Student Team Members must:
- Be enrolled in a university or high school
- Not have received a bachelor’s degree or equivalent before the beginning of the competition
Teams are encouraged to include diverse participation including new participants and under-represented groups. Part of the team application process will ask you to describe how your team is diverse and how you attempted to increase diversity.
Once the competition begins, the six team members must work on the competition tasks with no external assistance – advisors, vendor partners and other supporters must not help the team in any way (other than to occasionally deliver coffee, snacks, etc).
Outsourcing of competition tasks to either paid services or unpaid volunteers is not permitted.
Teams must conduct themselves professionally and adhere to the SC Code of Conduct. Students must compete fairly and ethically.
Hardware
The IndySCC committee will provide the hardware the teams will use during the educational and final competition periods. Teams may not use any other hardware or other resources (other than laptops and PCs for interfacing with the provided hardware) during the final competition or to complete tasks for submission during the educational period.
Other limitations such power draw limitations (static or dynamic) may be implemented as other dimensions to the final competition, so teams may want to consider how they would manage power or prioritize work to fit within constraints. These details will be provided at a later date.
Software
Chameleon Cloud will provide the interface for provisioning the hardware.
All system software (operating system, drivers, filesystems, compilers, etc) used in the competition must be publically or commercially available at the start of the competition.
The benchmark and application executables used in the competition must be built by the team members from open source implementations. Executables may be built in advance by the team members, but teams must provide the URL of the source package (for tarballs etc) or commit hash (for git etc repos).

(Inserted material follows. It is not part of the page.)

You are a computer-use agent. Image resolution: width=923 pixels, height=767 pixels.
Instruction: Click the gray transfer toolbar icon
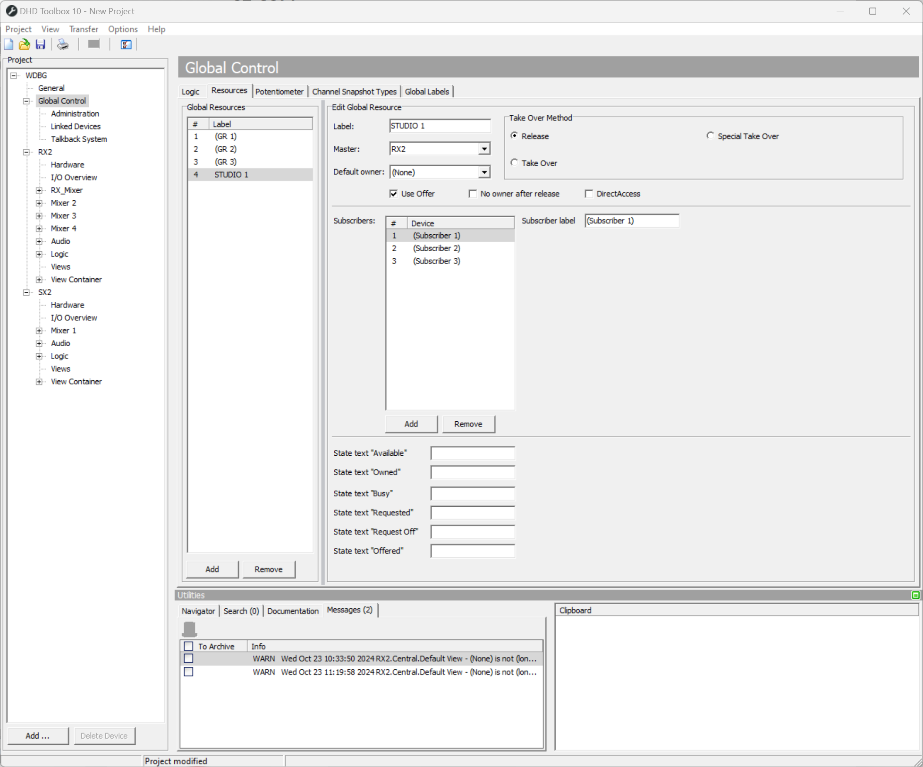pos(93,44)

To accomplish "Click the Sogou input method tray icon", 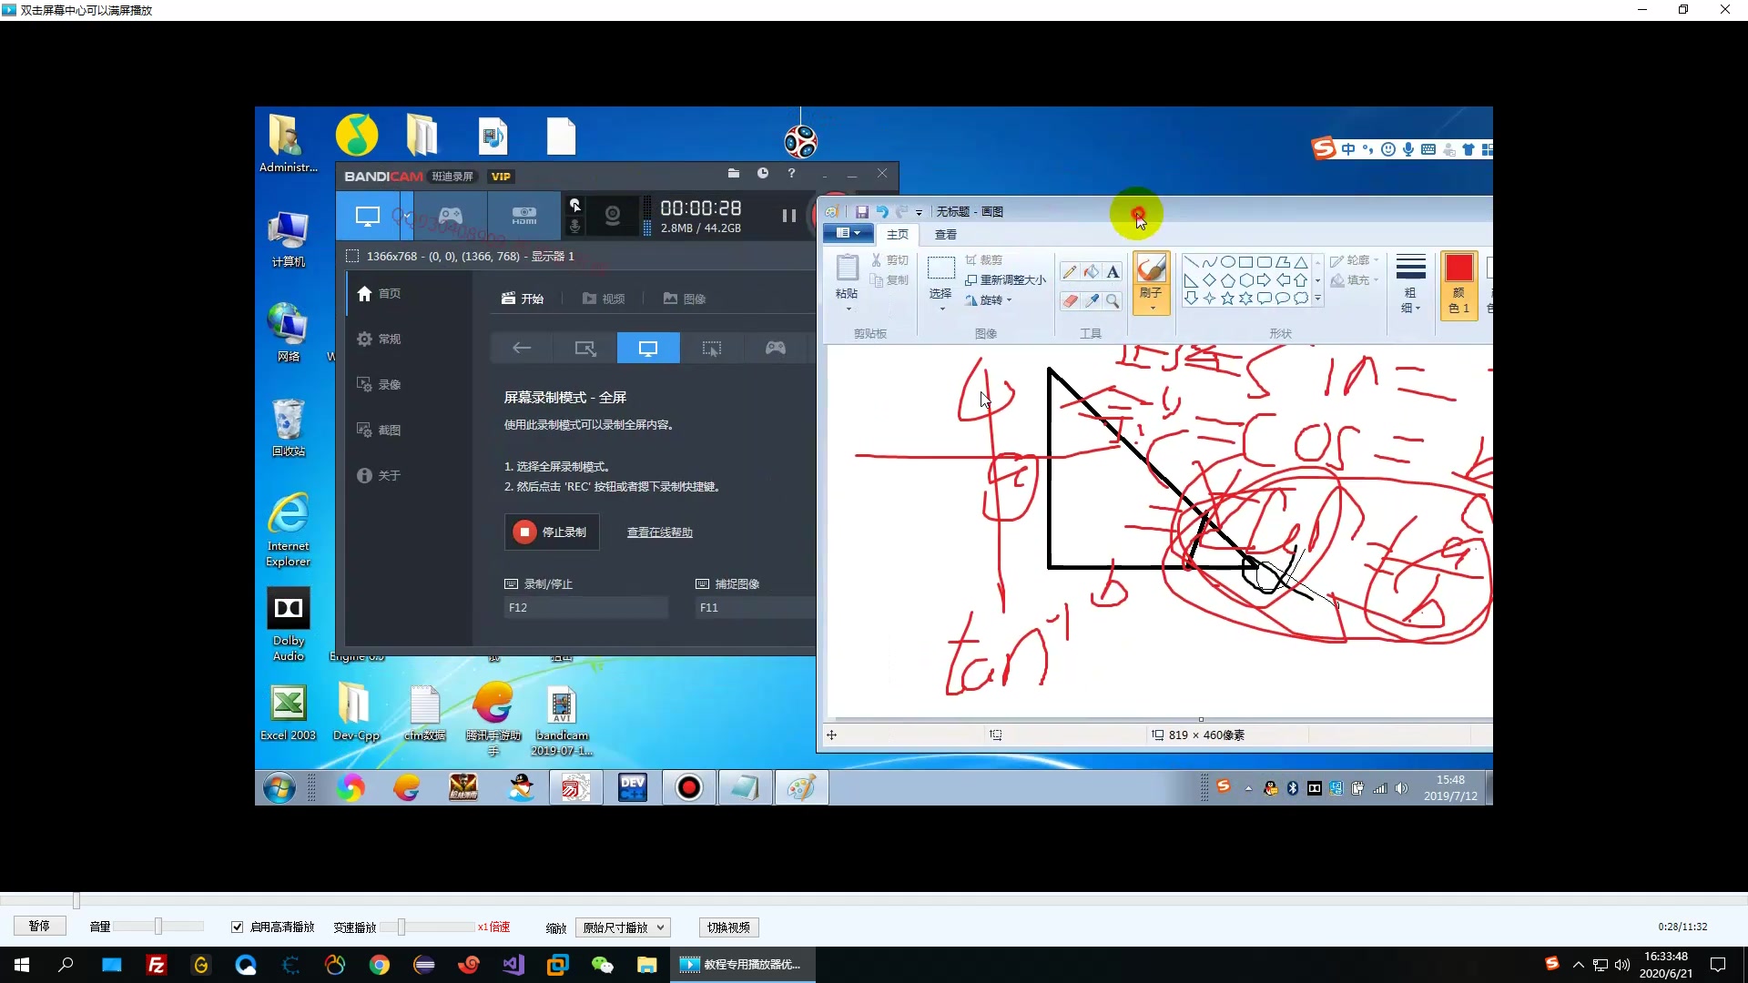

Teams should also be prepared to demonstrate building and running the executable if requested.
Networking
Teams will access all IndySCC resources remotely and will be responsible for providing their internet connection. Teams should only connect to the IndySCC resources using personal computing devices (i.e., external HPC resources should not be connected to IndySCC resources).
Logistics
IndySCC is a fully remote competition and there are no in-person requirements. Teams are encouraged to attend the conference in-person or virtually, however teams are responsible for their own travel arrangements, lodging, conference registration, and any other incurred expenses. Teams may be required to complete posters that the committee will print and display at the conference, record lightning talks that will be replayed at the conference, and remotely attend “meet the teams” sessions during the conference, but no conference registration or in-person attendance will be necessary for these components.
IndySCC Mystery Application
IndySCC is looking for scientific applications from the HPC community that could be used as the IndySCC Mystery Application. If you have a scientific application that you think would be a great fit for the competition, please complete the form via the button below.
Each submission must list an application owner who will:
- be responsible for answering questions from the IndySCC teams.
- prepare test and input decks for the competition.
- be available to serve as judge during SC22.
The application should not have export control restrictions.
The application must have up-to-date documentation.
Submissions and selections must be kept confidential until the beginning of the IndySCC when the mystery application selected will be revealed.
The primary owner of the selected app receives complimentary SC22 registration.